Developers

Adobe Makes Bold Foray Into Open Source Territory

Adobe is making an aggressive push into open source with its plans to release the code for its Flex platform.

The Flex SDK (software development kit) and documentation will be available under the Mozilla Public License in the second half of 2007. At the same time, though, Adobe will continue to make the Flex SDK and other Flex products available under existing commercial licenses.

The MPL will provide full access to Flex source code, giving developers free rein to download, extend and contribute to the source code for the Flex compiler, components and application framework.

Coinciding With Moxie

Adobe also plans to prerelease the next version of the Flex product line, code-named “Moxie.” This summer it will post daily software builds of the Flex SDK on a public download site with a public bug database, Adobe said.

Moxie’s debut is scheduled to coincide with the release of open source Flex under the MPL in the latter part of this year.

Enticing more developers to its platform is one driver behind Adobe’s decision to open source Flex, Phil Costa, director of product management for Flex, told LinuxInsider.

“Our goal is to take this core platform and get as many developers to participate as possible,” he said, “and to enable our partners to build tool kits around this framework.”

The company’s goal is to reach a million developers by open sourcing Flex, Costa said.

The move is also part of a larger, multistage strategy. “People who make investments in this platform, or are thinking of doing so, want to know that it will be bigger, eventually, than it currently is,” he explained.

Open source has been pivotal to the rapid growth of Alfresco, according to John Newton, the company’s CTO.

“It’s great to see Adobe take a similar approach to Flex technology,” he stated.

“We’ve been very interested in using the Flex SDK to put a more usable and engaging face on enterprise content management,” Newton remarked, “and this move by Adobe makes that all the more attractive.”

Adobe may have greater plans for Flex — and open source in general — than this one announcement entails, suggested James Governor, founder of RedMonk.

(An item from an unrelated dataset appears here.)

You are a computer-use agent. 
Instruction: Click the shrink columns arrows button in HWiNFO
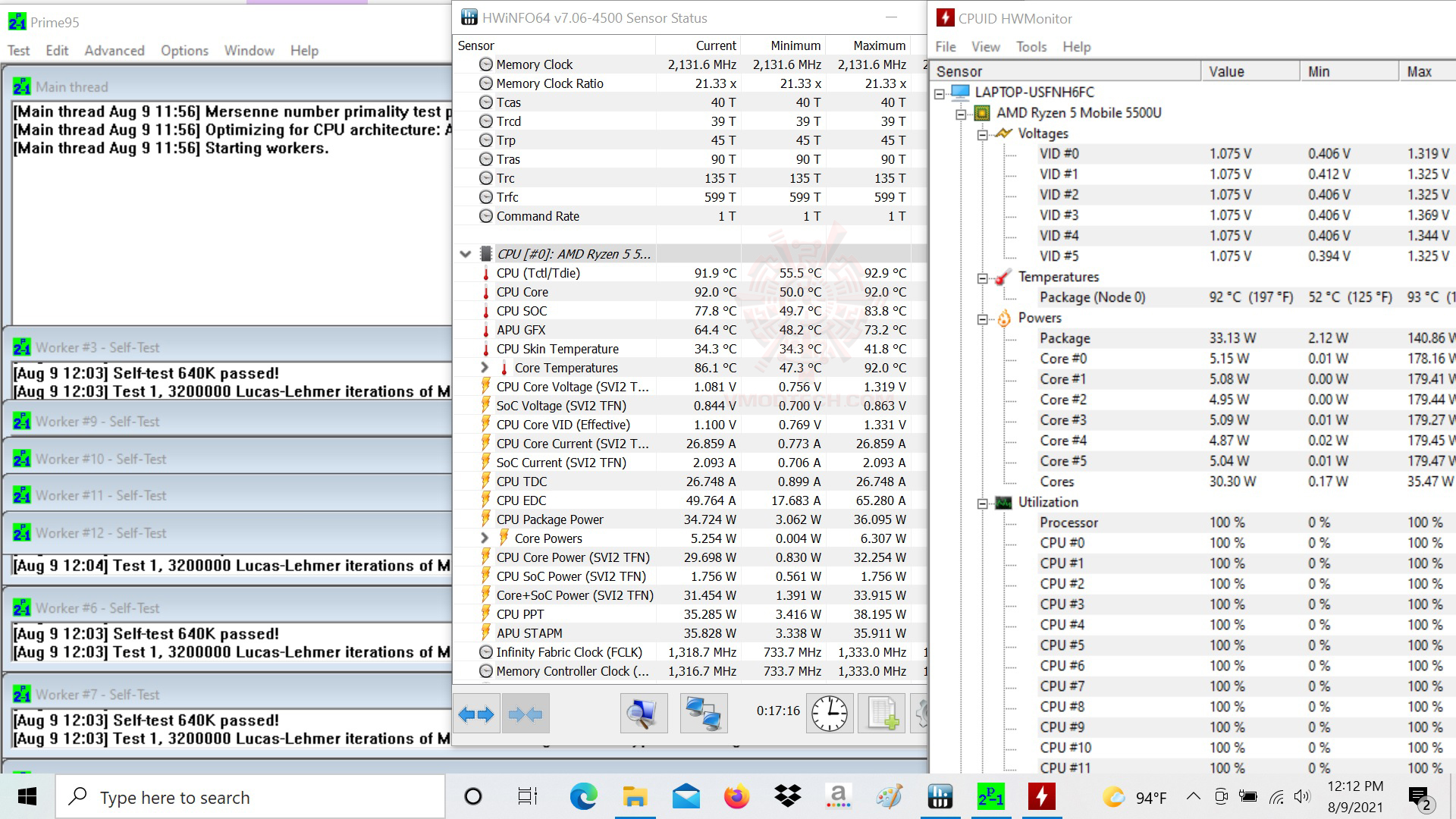(x=526, y=714)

“Personally, I think this is the beginning of an entirely new game for Adobe and open source,” he told LinuxInsider.

Intermittent Steps

Up to now, Adobe has taken just a few intermittent steps in this area. In June 2006, it released the Adobe Flex SDK, which includes the MXML (Multimedia Extensible Markup Language) compiler and the ActionScript 3.0 libraries. These are necessary components of the Flex framework that provide the standards-based language and programming model to create Internet applications for deployment on Flash.

Adobe’s other open source initiatives include its contribution of source code for the ActionScript Virtual Machine to the Mozilla Foundation under the Tamarin project; the use of the open source WebKit engine in the “Apollo” project; and the release of the full PDF 1.7 specification for ISO standardization.

“What is significant about this announcement is that [Flex] is a core, or forward-looking, technology,” Governor said, “and this represents a huge leap in attitude for Adobe.”

Traditionally, software companies have chosen to open source a technology either because it was very old or in response to market demands, he said.

“One might argue that when Oracle open sourced Top Link, it needed to more effectively compete against other technologies. Even Sun’s decision about Solaris was not entirely a free one.”

Flex, by contrast, is core to Adobe’s future, and there are no competitive pressures to open source it, he said.

“The fact that it has open sourced its future rather than its past is very key,” Governor observed.